There are indications that the Chinese central government is ill-prepared for the bombing (and the intensified anti-Myanmar sentiments on-line). Criticism about the government’s slow response abounds. If as the Gloabl Times’s editorial has suggested, China’s official stance on the conflict is that of non-intervention and pro-territorial-integrity (i.e. pro-Burmese central government), then the bombing and the ensuing public outcry is definitely not something that the Chinese government wants to see. When the potent nationalist sentiment is ignited, it becomes harder to sell a non-intervention policy based on abstract national interest calculations.

As expected, China’s foreign ministry, its Deputy Chairman of the Central Military Committee and its Premier all had to respond publicly to the bombing.
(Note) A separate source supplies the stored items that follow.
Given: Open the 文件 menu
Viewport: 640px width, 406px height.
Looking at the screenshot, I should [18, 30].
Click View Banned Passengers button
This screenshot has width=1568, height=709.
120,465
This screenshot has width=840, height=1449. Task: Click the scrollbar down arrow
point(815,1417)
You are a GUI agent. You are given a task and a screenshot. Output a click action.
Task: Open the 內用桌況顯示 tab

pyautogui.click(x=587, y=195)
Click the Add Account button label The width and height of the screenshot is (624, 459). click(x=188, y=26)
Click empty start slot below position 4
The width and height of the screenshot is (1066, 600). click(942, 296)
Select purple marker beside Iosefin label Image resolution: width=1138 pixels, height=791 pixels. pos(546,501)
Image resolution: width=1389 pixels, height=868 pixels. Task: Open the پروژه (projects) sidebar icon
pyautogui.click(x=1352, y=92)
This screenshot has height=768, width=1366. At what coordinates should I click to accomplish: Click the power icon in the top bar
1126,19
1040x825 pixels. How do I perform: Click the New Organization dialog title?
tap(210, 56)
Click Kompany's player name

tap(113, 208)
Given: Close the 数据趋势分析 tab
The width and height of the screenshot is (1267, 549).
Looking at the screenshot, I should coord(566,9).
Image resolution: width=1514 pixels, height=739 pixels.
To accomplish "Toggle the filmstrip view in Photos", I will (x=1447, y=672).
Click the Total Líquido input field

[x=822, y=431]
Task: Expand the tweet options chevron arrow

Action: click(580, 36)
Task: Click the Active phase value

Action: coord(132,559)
The Deputy Chairman’s warning to his Burmese counterpart was particularly strong-worded. His words were quickly followed by the Chinese air force’s move to step up border patrol along the conflict-inflicted borderline.

It is hard to say at this moment how China’s response to the bombing will affect the on-going war. But the de facto effect of China’s strengthened defense of its border, barring any direct intervention, could be more breathing space for the insurgents. Ironically, this might further perpetuate the situation in Kokang, something that China tries to avoid.

It looks like the Chinese government has a genuine problem of balancing its foreign policy with public opinion this time. Amid this challenging situation, some commentators try to ride on the tide and advocate for a more proactive involvement of China in Myanmar’s national reconciliation process, even citing Thailand’s mediation of a peace accord between the Malaysia government and the Malayan Communist Party as a precedent:

“China could be bolder and more assertive in its mediation of the Burmese peace process. There is no need at all to act illicitly. This is in accordance with the ‘new normal’ of Chinese foreign policy.”